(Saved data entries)
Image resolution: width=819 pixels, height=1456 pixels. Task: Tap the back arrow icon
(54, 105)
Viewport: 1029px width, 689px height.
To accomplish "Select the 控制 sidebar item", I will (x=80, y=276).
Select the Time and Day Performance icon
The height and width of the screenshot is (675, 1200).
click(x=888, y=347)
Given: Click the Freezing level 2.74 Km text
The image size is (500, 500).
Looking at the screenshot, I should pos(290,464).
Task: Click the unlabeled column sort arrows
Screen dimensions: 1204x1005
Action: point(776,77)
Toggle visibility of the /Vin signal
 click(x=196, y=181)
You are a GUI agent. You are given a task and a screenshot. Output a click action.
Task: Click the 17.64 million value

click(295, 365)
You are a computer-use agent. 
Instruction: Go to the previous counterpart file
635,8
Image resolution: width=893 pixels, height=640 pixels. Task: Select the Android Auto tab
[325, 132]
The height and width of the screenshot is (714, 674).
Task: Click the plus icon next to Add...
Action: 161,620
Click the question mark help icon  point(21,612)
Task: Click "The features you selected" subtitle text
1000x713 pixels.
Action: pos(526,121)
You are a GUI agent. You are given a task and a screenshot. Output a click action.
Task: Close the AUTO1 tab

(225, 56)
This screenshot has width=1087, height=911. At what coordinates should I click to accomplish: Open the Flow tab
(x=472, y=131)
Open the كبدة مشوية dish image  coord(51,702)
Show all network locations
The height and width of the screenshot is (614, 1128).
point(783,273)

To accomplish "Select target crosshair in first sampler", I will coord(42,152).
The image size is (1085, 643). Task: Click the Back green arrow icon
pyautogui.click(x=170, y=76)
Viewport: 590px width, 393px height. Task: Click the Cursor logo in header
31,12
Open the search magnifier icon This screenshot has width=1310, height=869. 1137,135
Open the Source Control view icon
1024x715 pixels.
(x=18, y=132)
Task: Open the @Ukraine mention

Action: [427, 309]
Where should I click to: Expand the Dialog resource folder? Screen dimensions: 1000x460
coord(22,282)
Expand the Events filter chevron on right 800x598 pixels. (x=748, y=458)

- _WHAT IS REQUIRED_
Top to bottom, set down the entries above word for word.

- _RESPONSE FOR THIS EXERCISE_
Image resolution: width=819 pixels, height=1456 pixels. Task: Tap the back arrow icon
(54, 105)
Viewport: 1029px width, 689px height.
To accomplish "Select the 控制 sidebar item", I will (x=80, y=276).
Select the Time and Day Performance icon
The height and width of the screenshot is (675, 1200).
click(x=888, y=347)
Given: Click the Freezing level 2.74 Km text
The image size is (500, 500).
Looking at the screenshot, I should pos(290,464).
Task: Click the unlabeled column sort arrows
Screen dimensions: 1204x1005
Action: point(776,77)
Toggle visibility of the /Vin signal
 click(x=196, y=181)
You are a GUI agent. You are given a task and a screenshot. Output a click action.
Task: Click the 17.64 million value

click(295, 365)
You are a computer-use agent. 
Instruction: Go to the previous counterpart file
635,8
Image resolution: width=893 pixels, height=640 pixels. Task: Select the Android Auto tab
[325, 132]
The height and width of the screenshot is (714, 674).
Task: Click the plus icon next to Add...
Action: 161,620
Click the question mark help icon  point(21,612)
Task: Click "The features you selected" subtitle text
1000x713 pixels.
Action: pos(526,121)
You are a GUI agent. You are given a task and a screenshot. Output a click action.
Task: Close the AUTO1 tab

(225, 56)
This screenshot has width=1087, height=911. At what coordinates should I click to accomplish: Open the Flow tab
(x=472, y=131)
Open the كبدة مشوية dish image  coord(51,702)
Show all network locations
The height and width of the screenshot is (614, 1128).
point(783,273)

To accomplish "Select target crosshair in first sampler", I will coord(42,152).
The image size is (1085, 643). Task: Click the Back green arrow icon
pyautogui.click(x=170, y=76)
Viewport: 590px width, 393px height. Task: Click the Cursor logo in header
31,12
Open the search magnifier icon This screenshot has width=1310, height=869. 1137,135
Open the Source Control view icon
1024x715 pixels.
(x=18, y=132)
Task: Open the @Ukraine mention

Action: [427, 309]
Where should I click to: Expand the Dialog resource folder? Screen dimensions: 1000x460
coord(22,282)
Expand the Events filter chevron on right 800x598 pixels. (x=748, y=458)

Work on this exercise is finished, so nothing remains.